Are you self-aware and confident in your skills and abilities? Perhaps you have a friend who always seems to know exactly what he or she wants or can accomplish. How well you know yourself and how effectively you can do the things you need to do are integral to your success, not only as a college student but also as a person. Self-assessment, or the process of gathering information about yourself in order to make an informed career decision, is a good first step in clarifying your academic and career goals. Students enter college at varying levels of self-awareness, and some even have a strong self-image, but most of us continue the process of defining (or redefining) ourselves throughout life. Although you might know some activities you like to do and which activities you are good at doing, you may lack a clear idea of how knowledge of self aligns with different career possibilities.
We’ve learned that engaging in self-exploration is a critical step in the career development process. We will continue the exploration process in several useful ways and consider these attributes with respect to possible careers.
Values—things that we feel strongly about—are critically important in our lives and careers. Our values are formed through our life experiences. In the context of career planning, values generally refer to the things we most desire in a career in relation to how we want to live. For example, some people value job security, money, structure, and a regular schedule. Others value flexibility, excitement, independence, and variety.
For example, having “enough money” relates to one’s personal desires and needs. Some careers pay higher salaries than others. Thus considering your personal desires and needs in light of your values and your desired or actual earning potential is a worthwhile exercise. It may reveal that what you value most is not money but rather the chance to work for a specific cause or the opportunity to create a particular lifestyle, such as one with a great deal of flexibility or independence. Or perhaps you want to pursue a career that would allow you to work in a particular environment, like the outdoors, with children, or in a certain part of the world. In general, being aware of what we value in our lives is important because a career choice that reflects our core values is likely to be a lasting and positive choice.

## Written tasks
a - Pick out each line of the records that contains the string "text", and copy those lines.
b - Extend the passage on self-assessment and career values, starting right after its final sentence.
The career-values passage and the records are independent materials with no connection between them.

## Data records
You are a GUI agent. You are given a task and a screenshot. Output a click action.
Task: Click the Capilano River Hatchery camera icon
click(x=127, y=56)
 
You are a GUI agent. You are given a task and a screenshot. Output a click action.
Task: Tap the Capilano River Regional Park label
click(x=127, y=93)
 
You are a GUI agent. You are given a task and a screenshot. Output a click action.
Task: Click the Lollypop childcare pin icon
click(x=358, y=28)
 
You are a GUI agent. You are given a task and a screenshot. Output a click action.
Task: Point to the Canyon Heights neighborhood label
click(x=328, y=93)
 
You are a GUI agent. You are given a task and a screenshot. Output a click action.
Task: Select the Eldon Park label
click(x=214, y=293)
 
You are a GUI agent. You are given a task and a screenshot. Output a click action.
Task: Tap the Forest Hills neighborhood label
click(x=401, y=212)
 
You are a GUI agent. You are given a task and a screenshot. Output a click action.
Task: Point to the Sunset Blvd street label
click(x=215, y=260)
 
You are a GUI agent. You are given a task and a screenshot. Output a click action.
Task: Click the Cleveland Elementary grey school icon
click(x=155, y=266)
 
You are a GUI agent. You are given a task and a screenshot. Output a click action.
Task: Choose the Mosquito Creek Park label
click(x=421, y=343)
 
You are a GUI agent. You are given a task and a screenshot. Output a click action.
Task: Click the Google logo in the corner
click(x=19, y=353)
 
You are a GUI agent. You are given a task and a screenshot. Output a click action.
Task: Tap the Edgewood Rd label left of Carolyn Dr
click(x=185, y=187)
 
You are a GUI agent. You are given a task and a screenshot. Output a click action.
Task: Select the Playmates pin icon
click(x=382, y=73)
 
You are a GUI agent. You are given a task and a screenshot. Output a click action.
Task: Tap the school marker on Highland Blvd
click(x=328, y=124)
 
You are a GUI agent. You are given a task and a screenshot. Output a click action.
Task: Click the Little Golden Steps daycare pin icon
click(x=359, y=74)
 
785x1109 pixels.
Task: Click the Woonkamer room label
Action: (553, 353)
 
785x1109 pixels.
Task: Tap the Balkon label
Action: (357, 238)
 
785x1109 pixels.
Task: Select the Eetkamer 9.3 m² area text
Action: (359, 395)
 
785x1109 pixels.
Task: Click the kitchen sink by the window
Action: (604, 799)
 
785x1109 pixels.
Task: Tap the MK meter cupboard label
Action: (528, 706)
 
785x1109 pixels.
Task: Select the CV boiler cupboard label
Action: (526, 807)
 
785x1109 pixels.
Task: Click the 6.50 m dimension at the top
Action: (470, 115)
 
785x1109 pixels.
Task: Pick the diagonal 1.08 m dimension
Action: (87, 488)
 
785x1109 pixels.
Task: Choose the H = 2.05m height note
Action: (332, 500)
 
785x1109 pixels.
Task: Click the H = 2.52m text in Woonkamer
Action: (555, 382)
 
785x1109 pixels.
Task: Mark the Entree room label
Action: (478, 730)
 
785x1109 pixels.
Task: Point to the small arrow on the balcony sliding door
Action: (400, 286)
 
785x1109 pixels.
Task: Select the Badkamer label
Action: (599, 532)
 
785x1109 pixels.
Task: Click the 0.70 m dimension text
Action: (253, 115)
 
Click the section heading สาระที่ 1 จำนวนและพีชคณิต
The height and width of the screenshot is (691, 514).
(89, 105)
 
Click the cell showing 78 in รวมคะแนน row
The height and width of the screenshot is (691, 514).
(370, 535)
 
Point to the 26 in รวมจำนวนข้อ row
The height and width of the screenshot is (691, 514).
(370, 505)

## The replies
a -
Task: Select the Eetkamer 9.3 m² area text
Task: Click the H = 2.52m text in Woonkamer
Task: Click the 0.70 m dimension text

b -
The ability to do something well can usually be improved with practice. Each of us has a different skill set that we bring to any situation, and it is important to know both your assets and deficiencies. Skills typically fall into three categories:
Personal skills come naturally or are learned. Examples of these skills are honesty, punctuality, being a team-player or motivator, and managing conflict.
Workplace skills are gained through work experience, training, or professional development opportunities intended to increase your knowledge or expertise in a certain area. Examples include designing Web sites and bookkeeping.
Transferable skills are gained through your previous jobs, hobbies, or even everyday life. These skills can be used or transferred to another job. Examples include planning events, motivating others, attention to detail, and organization.
In today’s job market identifying and improving your existing skills will help you be competitive for new and different positions. By knowing your skill set you can link your skills into career possibilities.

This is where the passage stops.